Abstract:

The challenges global macroeconomic policymakers facing today are like the challenges faced by John Maynard Keynes and his colleagues at the Bretton Woods conference in 1944. The Bretton Woods system was built with the memories of the 1930s in mind and was designed to enable countries to grow rather than to fall into depression in the way they did after World War I. We face a similar challenge now, in ensuring that growth returns to a sustainable level, after the onset of the Great Recession in 2008. This is an international problem, and as in 1944, a solution to this problem requires global cooperation. The G20 Mutual Assessment Process (MAP) is the platform on which this cooperation can be developed. And there is a role for India in helping to bring about such cooperation. At the time of the G20 Summit in Cannes in November 2011, the global economy found itself in a dangerous phase, with a recovery which was weakening and with intensifying risks of financial instability. As a result of these dangers, G20 Leaders endorsed policy actions by members designed to ensure progress towards strong, sustainable and balanced growth. 1 These policy actions are discussed in this chapter.

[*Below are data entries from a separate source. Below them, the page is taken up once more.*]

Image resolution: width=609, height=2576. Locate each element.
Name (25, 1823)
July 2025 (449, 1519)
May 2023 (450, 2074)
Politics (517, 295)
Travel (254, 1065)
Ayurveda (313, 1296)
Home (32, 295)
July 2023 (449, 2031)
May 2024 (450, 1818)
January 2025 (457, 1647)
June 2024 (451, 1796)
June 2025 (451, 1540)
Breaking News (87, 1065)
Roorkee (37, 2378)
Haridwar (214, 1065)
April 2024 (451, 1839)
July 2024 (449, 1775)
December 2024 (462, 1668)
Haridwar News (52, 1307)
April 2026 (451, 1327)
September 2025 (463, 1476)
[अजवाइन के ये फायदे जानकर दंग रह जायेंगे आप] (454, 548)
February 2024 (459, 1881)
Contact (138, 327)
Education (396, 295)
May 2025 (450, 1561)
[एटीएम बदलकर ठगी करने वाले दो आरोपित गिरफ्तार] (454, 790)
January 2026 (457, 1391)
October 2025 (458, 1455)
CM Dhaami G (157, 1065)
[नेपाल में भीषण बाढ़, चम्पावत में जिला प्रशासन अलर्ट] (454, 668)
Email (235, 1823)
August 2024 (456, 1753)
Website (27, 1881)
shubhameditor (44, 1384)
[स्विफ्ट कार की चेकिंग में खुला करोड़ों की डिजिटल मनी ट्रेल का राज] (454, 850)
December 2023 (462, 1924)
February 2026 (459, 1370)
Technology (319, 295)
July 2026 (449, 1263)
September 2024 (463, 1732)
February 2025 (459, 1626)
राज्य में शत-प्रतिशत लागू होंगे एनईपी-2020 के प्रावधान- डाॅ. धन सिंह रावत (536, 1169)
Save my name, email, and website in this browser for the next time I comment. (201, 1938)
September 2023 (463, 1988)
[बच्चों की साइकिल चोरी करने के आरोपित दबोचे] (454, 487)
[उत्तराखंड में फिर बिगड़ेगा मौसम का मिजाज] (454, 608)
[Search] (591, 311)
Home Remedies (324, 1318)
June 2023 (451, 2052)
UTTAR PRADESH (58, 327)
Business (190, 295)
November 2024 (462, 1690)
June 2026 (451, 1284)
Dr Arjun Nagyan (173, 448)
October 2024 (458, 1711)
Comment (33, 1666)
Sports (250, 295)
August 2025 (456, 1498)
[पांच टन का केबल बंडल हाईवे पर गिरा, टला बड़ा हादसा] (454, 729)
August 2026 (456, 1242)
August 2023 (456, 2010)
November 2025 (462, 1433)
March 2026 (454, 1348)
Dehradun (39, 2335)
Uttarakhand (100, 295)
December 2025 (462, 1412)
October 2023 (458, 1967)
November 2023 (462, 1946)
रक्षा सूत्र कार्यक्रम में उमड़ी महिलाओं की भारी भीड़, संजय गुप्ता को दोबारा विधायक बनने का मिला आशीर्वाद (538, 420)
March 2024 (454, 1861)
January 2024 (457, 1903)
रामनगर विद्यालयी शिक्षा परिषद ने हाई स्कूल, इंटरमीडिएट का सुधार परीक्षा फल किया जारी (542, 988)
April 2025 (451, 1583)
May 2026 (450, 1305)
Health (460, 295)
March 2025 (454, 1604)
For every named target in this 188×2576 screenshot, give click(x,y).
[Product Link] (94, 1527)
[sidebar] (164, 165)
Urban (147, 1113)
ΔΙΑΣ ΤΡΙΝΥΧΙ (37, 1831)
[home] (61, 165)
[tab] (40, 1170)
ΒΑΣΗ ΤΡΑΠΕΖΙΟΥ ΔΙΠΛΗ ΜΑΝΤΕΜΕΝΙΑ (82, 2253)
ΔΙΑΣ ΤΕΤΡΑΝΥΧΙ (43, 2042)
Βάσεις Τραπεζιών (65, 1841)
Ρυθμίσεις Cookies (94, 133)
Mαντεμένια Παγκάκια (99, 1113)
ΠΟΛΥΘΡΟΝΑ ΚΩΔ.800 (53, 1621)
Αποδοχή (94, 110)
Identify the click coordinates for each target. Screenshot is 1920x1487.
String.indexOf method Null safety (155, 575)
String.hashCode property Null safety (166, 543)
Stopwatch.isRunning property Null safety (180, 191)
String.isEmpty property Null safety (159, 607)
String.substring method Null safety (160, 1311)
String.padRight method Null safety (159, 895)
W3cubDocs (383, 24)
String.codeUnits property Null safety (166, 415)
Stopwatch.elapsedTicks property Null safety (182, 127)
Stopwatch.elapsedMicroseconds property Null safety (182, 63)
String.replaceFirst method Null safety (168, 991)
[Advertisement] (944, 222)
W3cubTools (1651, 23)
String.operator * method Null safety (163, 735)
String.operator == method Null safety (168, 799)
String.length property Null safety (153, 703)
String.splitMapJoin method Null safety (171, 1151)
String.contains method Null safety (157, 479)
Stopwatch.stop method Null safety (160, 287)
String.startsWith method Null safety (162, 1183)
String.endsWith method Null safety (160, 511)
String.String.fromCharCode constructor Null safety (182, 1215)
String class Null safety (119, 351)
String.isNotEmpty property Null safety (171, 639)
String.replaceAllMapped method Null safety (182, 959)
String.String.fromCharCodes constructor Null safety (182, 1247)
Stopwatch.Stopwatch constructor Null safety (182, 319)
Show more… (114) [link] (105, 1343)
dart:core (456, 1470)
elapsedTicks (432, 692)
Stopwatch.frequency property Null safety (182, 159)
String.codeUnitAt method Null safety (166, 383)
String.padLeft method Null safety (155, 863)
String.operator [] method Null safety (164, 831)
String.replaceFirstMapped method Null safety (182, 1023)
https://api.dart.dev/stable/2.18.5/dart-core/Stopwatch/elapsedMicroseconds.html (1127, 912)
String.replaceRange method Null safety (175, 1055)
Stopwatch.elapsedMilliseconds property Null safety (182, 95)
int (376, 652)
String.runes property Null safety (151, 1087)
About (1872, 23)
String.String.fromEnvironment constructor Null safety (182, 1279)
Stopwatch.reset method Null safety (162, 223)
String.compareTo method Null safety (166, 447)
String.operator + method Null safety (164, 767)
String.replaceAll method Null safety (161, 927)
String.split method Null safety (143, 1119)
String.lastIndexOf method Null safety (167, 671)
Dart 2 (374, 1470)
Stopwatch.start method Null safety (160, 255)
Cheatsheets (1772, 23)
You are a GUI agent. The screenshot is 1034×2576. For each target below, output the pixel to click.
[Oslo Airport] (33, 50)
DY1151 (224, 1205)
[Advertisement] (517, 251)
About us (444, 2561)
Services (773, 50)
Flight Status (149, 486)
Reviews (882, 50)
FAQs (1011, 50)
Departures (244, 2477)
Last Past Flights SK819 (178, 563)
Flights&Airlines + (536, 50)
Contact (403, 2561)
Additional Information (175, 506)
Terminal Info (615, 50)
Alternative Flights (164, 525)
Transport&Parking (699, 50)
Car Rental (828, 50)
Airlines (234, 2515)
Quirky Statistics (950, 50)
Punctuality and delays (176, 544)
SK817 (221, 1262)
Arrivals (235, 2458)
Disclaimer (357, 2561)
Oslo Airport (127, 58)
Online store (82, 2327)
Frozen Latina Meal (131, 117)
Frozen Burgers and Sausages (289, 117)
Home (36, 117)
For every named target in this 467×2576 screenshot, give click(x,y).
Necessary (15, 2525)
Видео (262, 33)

Although it was initially written in the run-up to that Summit, the analysis remains relevant today. Some of what is discussed below is presented in more detail in Adam et al.(2012) and in Temin and Vines (2013).

Citation:

Vines, D. (2014), 'The G20MAP, Sustaining Global Economic Growth and Global Imbalances: India’s Role in Supporting Cooperation among Global Macroeconomic Policymakers', in The G20 Macroeconomic Agenda: India and the Emerging Economies, 93.